Transdermal hormone replacement therapy (HRT) does not reduce the risk of cardiac events in postmenopausal women with existing coronary artery

Transdermal hormone replacement therapy (HRT) does not reduce the risk of cardiac events in postmenopausal women with existing coronary artery disease (CAD). In the PHASE trial (Papworth HRT Atherosclerosis Study), researchers randomized 255 postmenopausal women with angiographically proven coronary artery disease to receive either transdermal HRT--17-beta-estradiol with or without cyclic norethisterone--or no hormone replacement therapy. The women were followed for 4 years. Overall, 134 women received hormone replacement therapy. Of these, 58 had a previous hysterectomy. The other 121 women served as controls.

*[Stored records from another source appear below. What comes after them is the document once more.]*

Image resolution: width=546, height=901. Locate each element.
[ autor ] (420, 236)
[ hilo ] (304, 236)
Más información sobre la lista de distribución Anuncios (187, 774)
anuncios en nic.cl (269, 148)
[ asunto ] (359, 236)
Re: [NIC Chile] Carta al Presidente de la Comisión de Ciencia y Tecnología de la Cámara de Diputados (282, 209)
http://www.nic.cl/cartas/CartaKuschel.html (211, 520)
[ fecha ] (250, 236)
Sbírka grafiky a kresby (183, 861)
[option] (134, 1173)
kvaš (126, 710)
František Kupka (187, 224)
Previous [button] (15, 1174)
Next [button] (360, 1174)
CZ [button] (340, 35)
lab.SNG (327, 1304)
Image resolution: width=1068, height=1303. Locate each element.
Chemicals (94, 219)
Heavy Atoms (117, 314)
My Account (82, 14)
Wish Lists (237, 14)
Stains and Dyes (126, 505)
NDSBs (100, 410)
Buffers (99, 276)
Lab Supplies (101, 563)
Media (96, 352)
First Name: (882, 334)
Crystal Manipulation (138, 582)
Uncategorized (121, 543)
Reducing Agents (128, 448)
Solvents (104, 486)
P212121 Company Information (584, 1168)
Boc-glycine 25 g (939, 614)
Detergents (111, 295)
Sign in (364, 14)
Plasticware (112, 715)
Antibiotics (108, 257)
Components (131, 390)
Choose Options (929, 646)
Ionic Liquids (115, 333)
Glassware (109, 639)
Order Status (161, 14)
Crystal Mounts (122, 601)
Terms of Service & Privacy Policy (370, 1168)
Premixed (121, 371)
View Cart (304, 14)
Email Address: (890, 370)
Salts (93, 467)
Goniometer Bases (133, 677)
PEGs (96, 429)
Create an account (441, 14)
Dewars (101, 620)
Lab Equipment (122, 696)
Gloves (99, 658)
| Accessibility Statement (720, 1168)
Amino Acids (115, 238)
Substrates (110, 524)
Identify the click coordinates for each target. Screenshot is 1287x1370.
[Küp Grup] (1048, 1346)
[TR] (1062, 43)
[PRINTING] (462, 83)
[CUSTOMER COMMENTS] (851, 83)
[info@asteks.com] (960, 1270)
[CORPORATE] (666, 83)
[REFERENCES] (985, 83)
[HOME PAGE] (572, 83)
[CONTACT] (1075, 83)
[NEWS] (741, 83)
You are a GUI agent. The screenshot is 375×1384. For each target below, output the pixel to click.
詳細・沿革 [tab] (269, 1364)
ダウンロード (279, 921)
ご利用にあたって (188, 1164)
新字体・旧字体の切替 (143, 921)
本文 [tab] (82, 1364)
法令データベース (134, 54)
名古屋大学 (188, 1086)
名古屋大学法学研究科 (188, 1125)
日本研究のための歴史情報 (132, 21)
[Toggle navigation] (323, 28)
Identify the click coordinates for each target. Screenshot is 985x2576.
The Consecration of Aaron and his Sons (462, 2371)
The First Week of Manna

On intention-to-treat analysis, there was no statistical difference in the incidence of unstable angina requiring hospitalization, MI or premature death from heart disease in women receiving HRT and women not receiving the therapy. Respectively, the average event rates were 15.6 and 12.6 per 100 patient-years. Results from the PHASE study also seem to indicate an increased risk of thromboembolic complications, such as stroke, with HRT. This observation is supported by results from the HERS study, a randomized trial carried out in the US that included 3000 women, and was designed to assess the cardioprotective effect of combined HRT in women with documented CAD. It may therefore be appropriate that women with proven coronary artery disease should not commence HRT. Nevertheless, women receiving HRT for more than 2 years should continue.